§ **WHAT TO WORK ON**:
Transcribe exactly the lines from the top of the records below through the line that holds "Enable the GPU FBVDD Input Power checkbox", both included, with no pictures.

##### ENTRIES SUPPLIED

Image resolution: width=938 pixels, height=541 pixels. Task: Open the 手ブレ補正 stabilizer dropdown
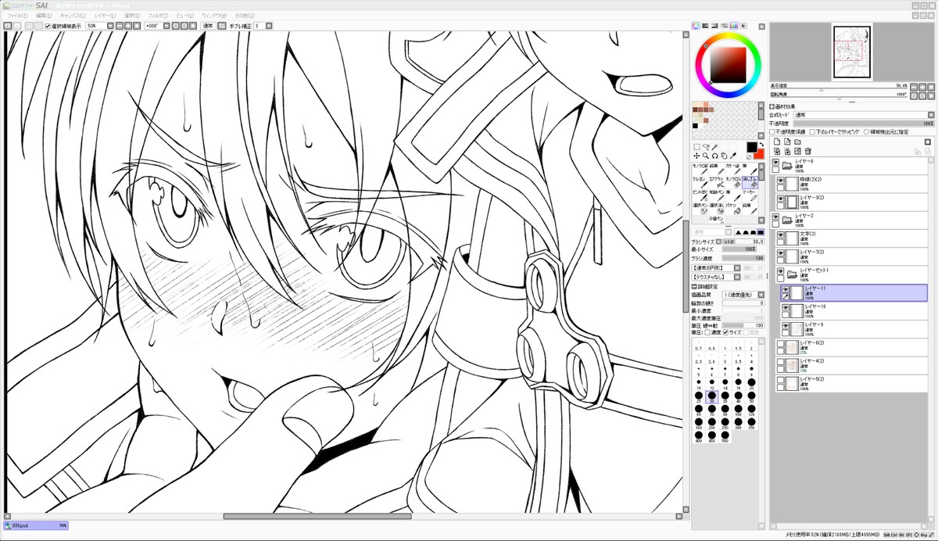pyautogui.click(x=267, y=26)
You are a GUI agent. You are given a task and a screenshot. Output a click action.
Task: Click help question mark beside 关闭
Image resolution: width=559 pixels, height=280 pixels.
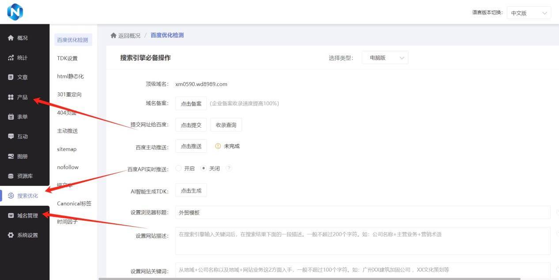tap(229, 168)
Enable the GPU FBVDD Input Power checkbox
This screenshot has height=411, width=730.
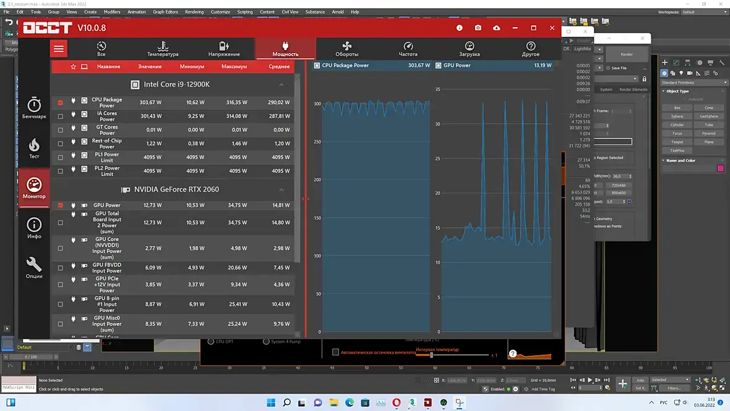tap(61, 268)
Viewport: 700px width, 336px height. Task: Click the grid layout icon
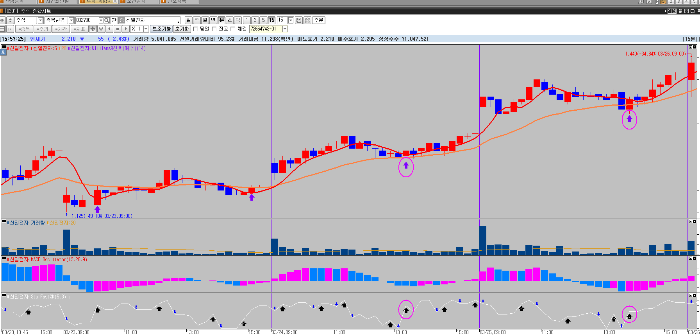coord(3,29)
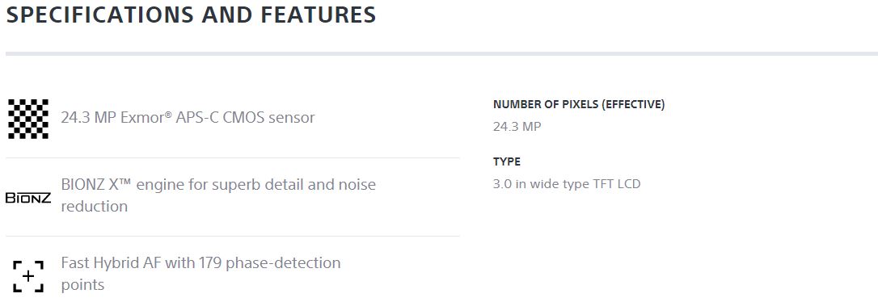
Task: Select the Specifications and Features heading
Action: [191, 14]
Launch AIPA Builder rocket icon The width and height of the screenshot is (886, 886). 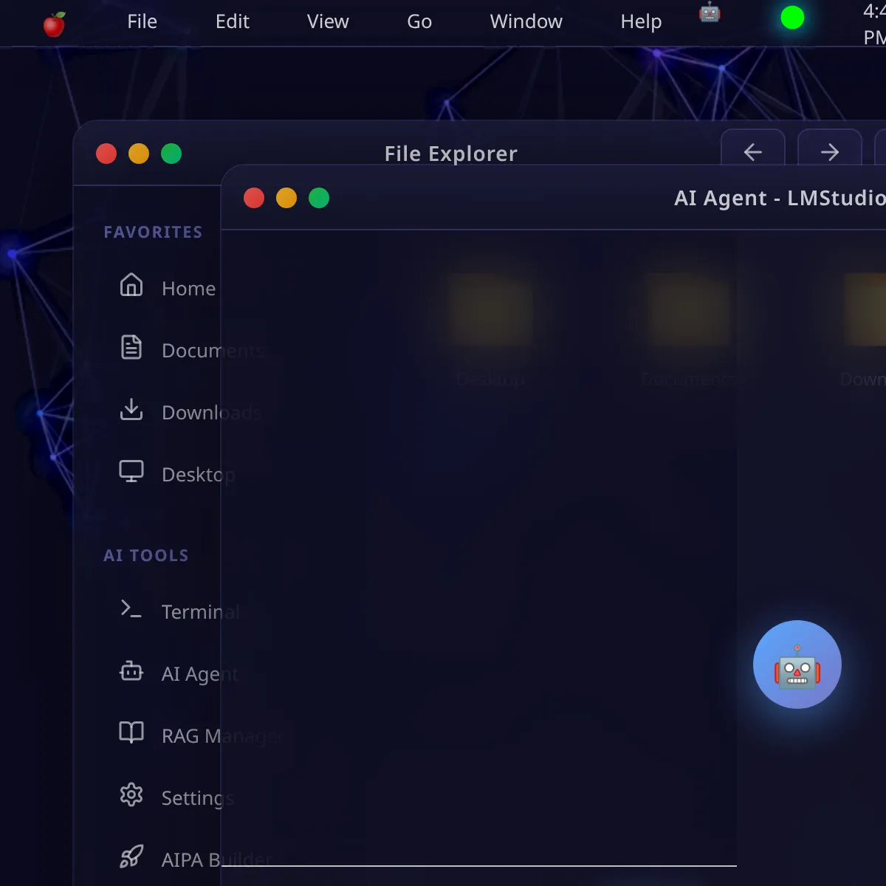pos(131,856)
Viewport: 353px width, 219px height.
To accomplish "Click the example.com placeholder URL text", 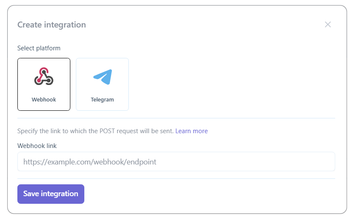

##########

§ **THE COMPLETED TASK**:
Image resolution: width=938 pixels, height=541 pixels. Task: Open the 手ブレ補正 stabilizer dropdown
pyautogui.click(x=267, y=26)
You are a GUI agent. You are given a task and a screenshot. Output a click action.
Task: Click help question mark beside 关闭
Image resolution: width=559 pixels, height=280 pixels.
tap(229, 168)
Enable the GPU FBVDD Input Power checkbox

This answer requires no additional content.